Reading text →
····················

Spark Guide
Also available as:
PDF
loading table of contents...

WordCount Program

WordCount is a simple program that counts how often a word occurs in a text file. The code builds a dataset of (String, Int) pairs called counts, and saves the dataset to a file.

The following example submits WordCount code to the scala shell:

  1. Select an input file for the Spark WordCount example. You can use any text file as input.

  2. Log on as a user with HDFS access--for example, your spark user (if you defined one) or hdfs.

    The following example uses log4j.properties as the input file:

    cd /usr/hdp/current/spark-client/

    su spark

  3. Upload the input file to HDFS:

    hadoop fs -copyFromLocal /etc/hadoop/conf/log4j.properties /tmp/data

  4. Run the Spark shell:

    ./bin/spark-shell --master yarn-client --driver-memory 512m --executor-memory 512m

    You should see output similar to the following:

    16/08/02 19:33:26 INFO SecurityManager: Changing view acls to: spark
    
    Welcome to
          ____              __
         / __/__  ___ _____/ /__
        _\ \/ _ \/ _ `/ __/  '_/
       /___/ .__/\_,_/_/ /_/\_\   version 1.6.2
          /_/
    
    Using Scala version 2.10.5 (Java HotSpot(TM) 64-Bit Server VM, Java 1.8.0_60)

····················

Challenge A → Translate this sentence from the Spark WordCount guide into Spanish: "WordCount is a simple program that counts how often a word occurs in a text file."
Challenge B → Carry on the Spark WordCount guide from the point where it stops.

Dataset entries →
····················

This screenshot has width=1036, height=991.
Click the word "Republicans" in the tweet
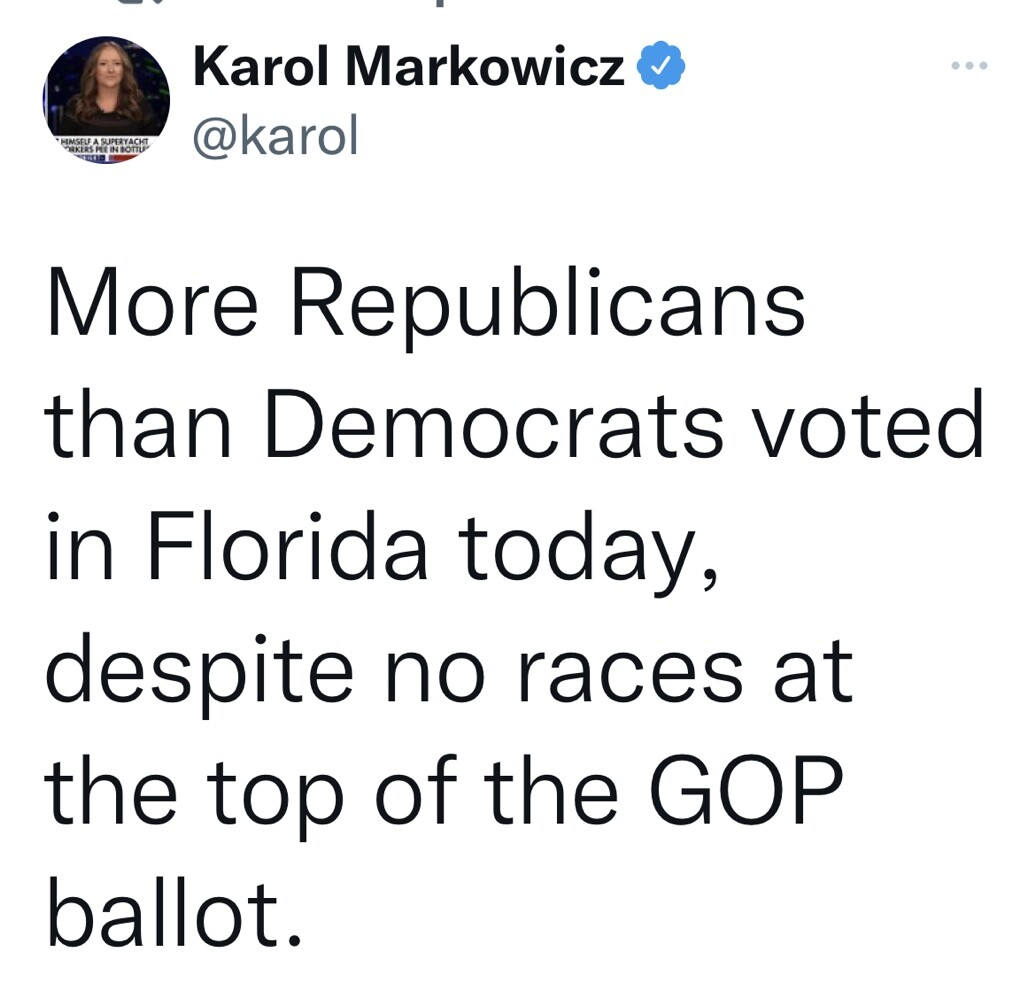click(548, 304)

····················

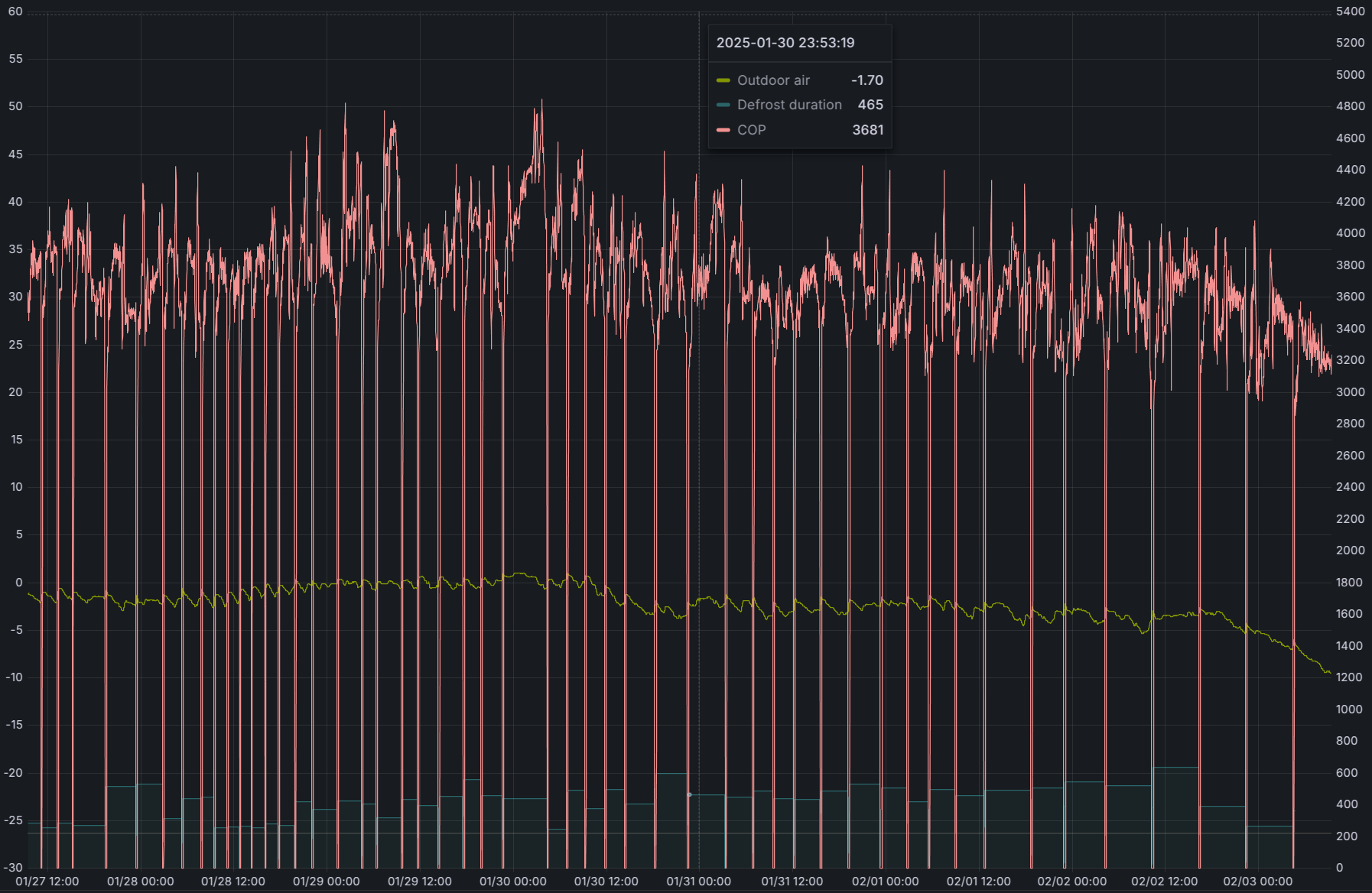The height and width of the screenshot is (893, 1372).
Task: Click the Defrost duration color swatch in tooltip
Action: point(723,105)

····················

Final result A → WordCount es un programa sencillo que cuenta cuántas veces aparece una palabra en un archivo de texto.

Final result B →
    Type in expressions to have them evaluated.
    Type :help for more information.
    16/08/02 19:33:30 INFO SparkContext: Running Spark version 1.6.2
    16/08/02 19:33:38 INFO EventLoggingListener: Logging events to hdfs:///spark-history/application_1459984611485_0009
    ...
    Spark context available as sc.
    ...
    16/08/02 19:33:42 INFO HiveContext: Initializing execution hive, version 1.2.1
    16/08/02 19:34:00 INFO HiveContext: Initializing HiveMetastoreConnection version 1.2.1 using Spark classes.
    16/08/02 19:34:00 INFO ClientWrapper: Inspected Hadoop version: 2.7.1.2.4.2.0-130
    16/08/02 19:34:00 INFO ClientWrapper: Loaded org.apache.hadoop.hive.shims.Hadoop23Shims for Hadoop version 2.7.1.2.4.2.0-130
    16/08/02 19:34:01 INFO metastore: Trying to connect to metastore with URI thrift://green2:9083
    16/08/02 19:34:01 INFO metastore: Connected to metastore.
    SQL context available as sqlContext.
    
    scala> 
  5. At the scala> prompt, submit the job: type the following commands, replacing node names, file name and file location with your own values.

    val file = sc.textFile("/tmp/data")
    val counts = file.flatMap(line => line.split(" ")).map(word => (word, 1)).reduceByKey(_ + _)
    counts.saveAsTextFile("/tmp/wordcount")
  6. To view WordCount output in the scala shell:

    scala> counts.count()

    To view the full output from within the scala shell:

    counts.toArray().foreach(println)

    To view the output using HDFS:

    1. Exit the scala shell.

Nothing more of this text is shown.